::: Records provided :::

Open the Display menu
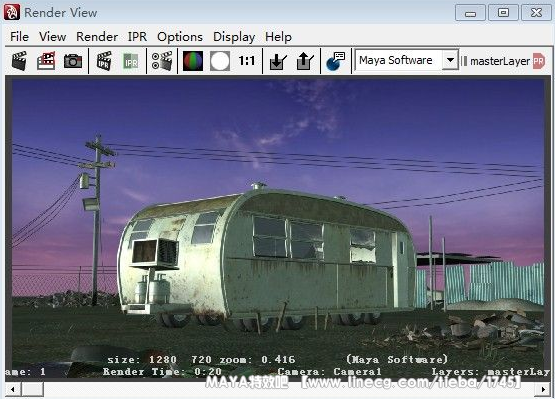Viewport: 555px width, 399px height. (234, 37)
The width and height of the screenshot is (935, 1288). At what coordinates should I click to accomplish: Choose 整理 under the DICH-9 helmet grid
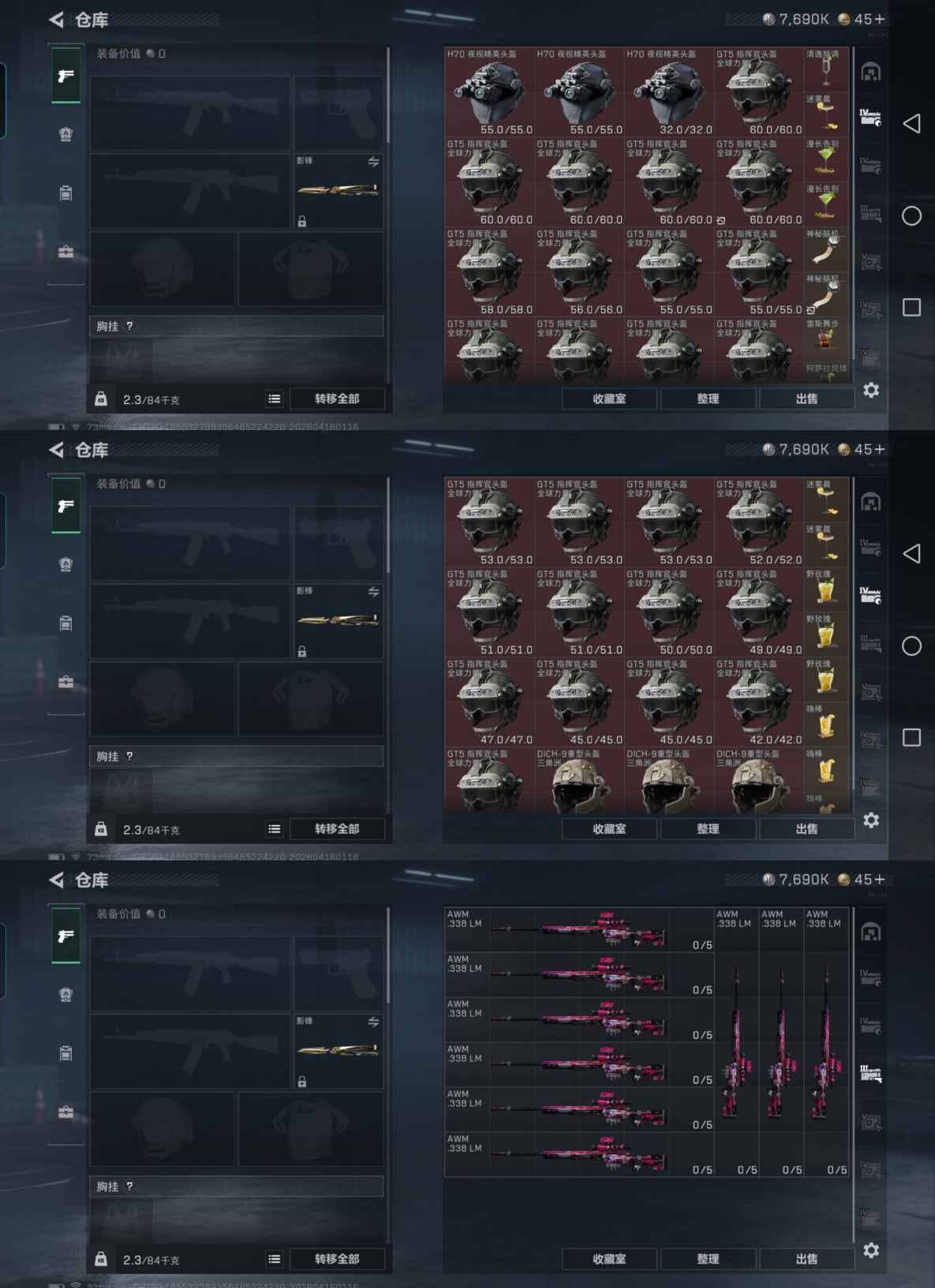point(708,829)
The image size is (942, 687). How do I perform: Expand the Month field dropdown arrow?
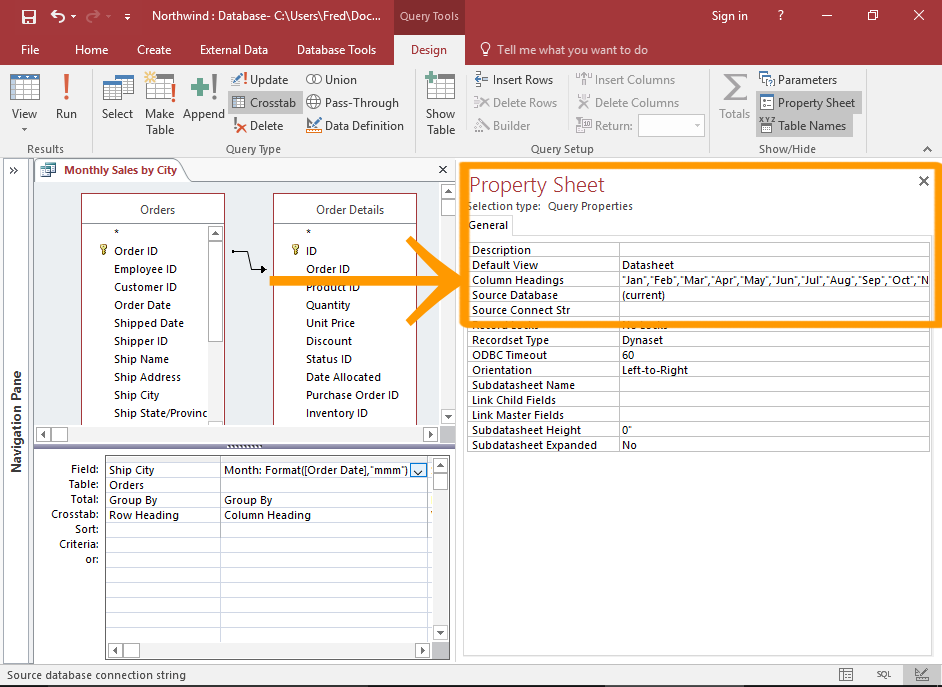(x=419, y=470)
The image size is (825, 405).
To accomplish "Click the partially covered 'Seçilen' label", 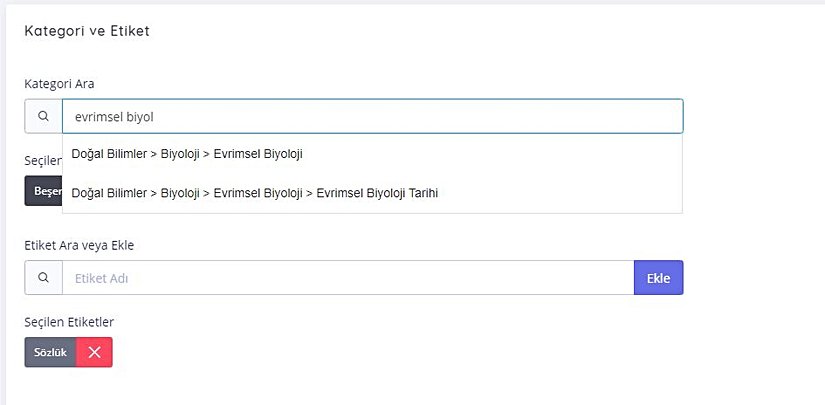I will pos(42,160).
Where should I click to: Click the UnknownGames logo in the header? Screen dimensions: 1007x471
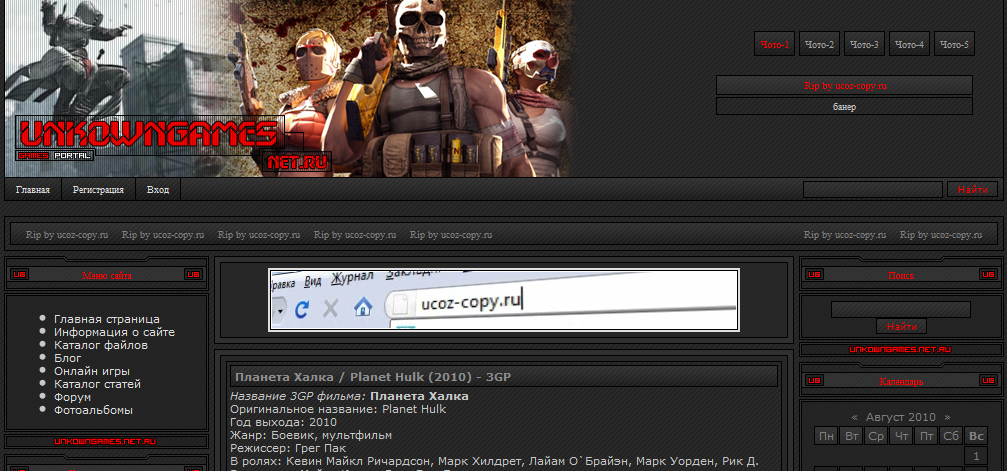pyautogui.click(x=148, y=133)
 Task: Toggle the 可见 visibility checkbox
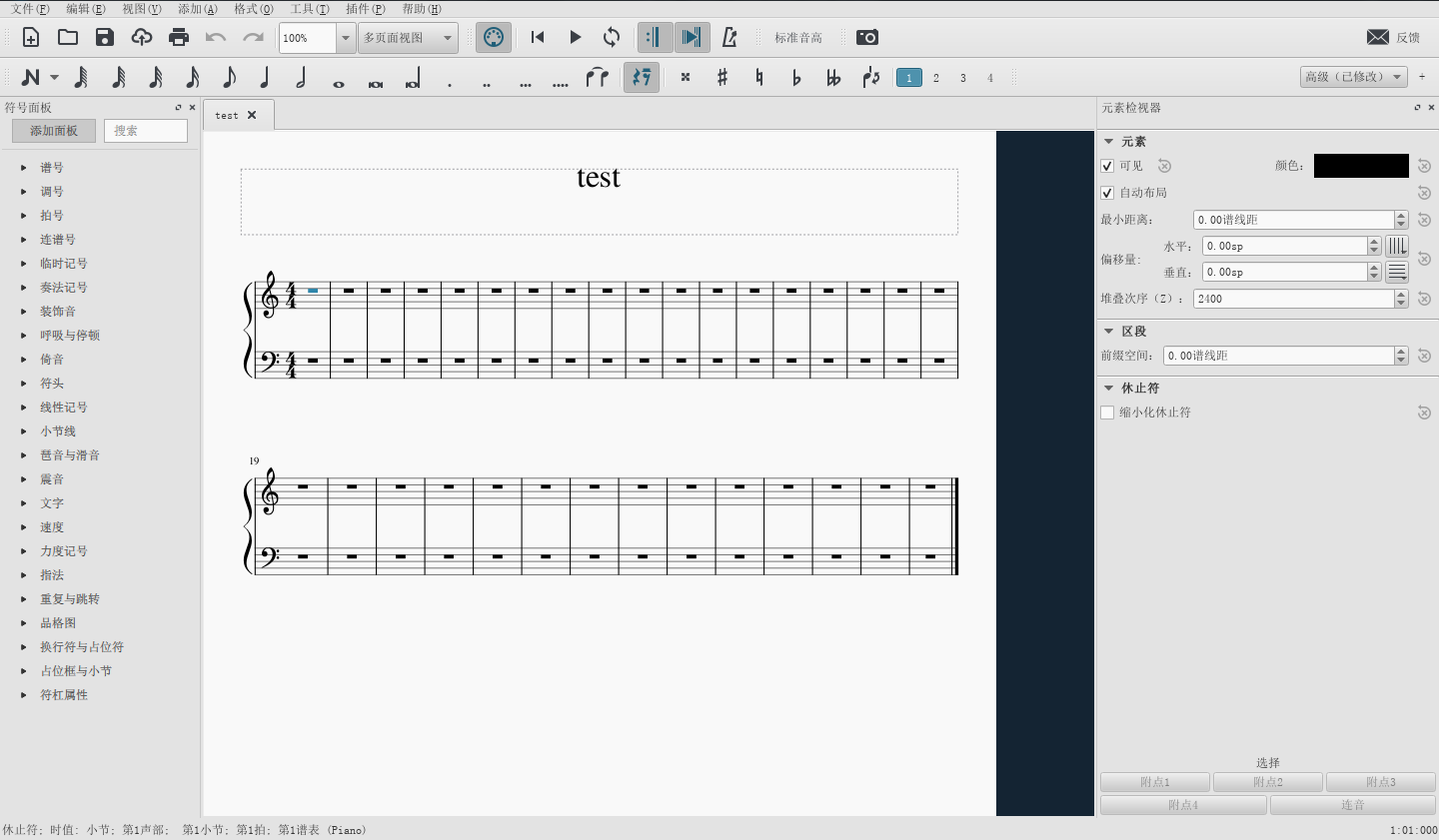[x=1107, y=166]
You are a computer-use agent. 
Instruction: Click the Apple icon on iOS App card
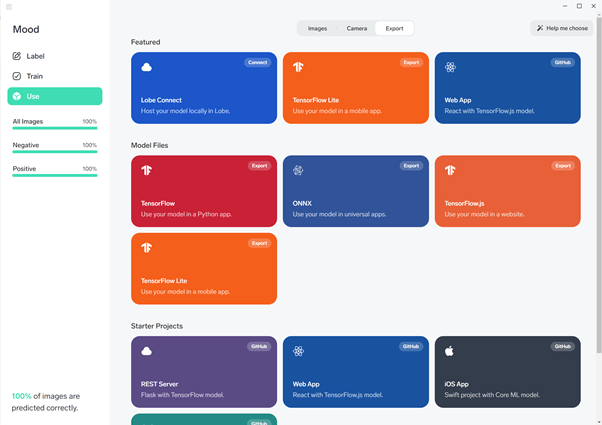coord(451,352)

:::

This task calls for the lines from the line containing "Where should I" through the end of the listing, set down exactly and only, with pictures omitted.

Where should I click to: Click the UnknownGames logo in the header? Screen dimensions: 1007x471
pyautogui.click(x=148, y=133)
 Task: Toggle the 可见 visibility checkbox
[x=1107, y=166]
You are a computer-use agent. 
Instruction: Click the Apple icon on iOS App card
coord(451,352)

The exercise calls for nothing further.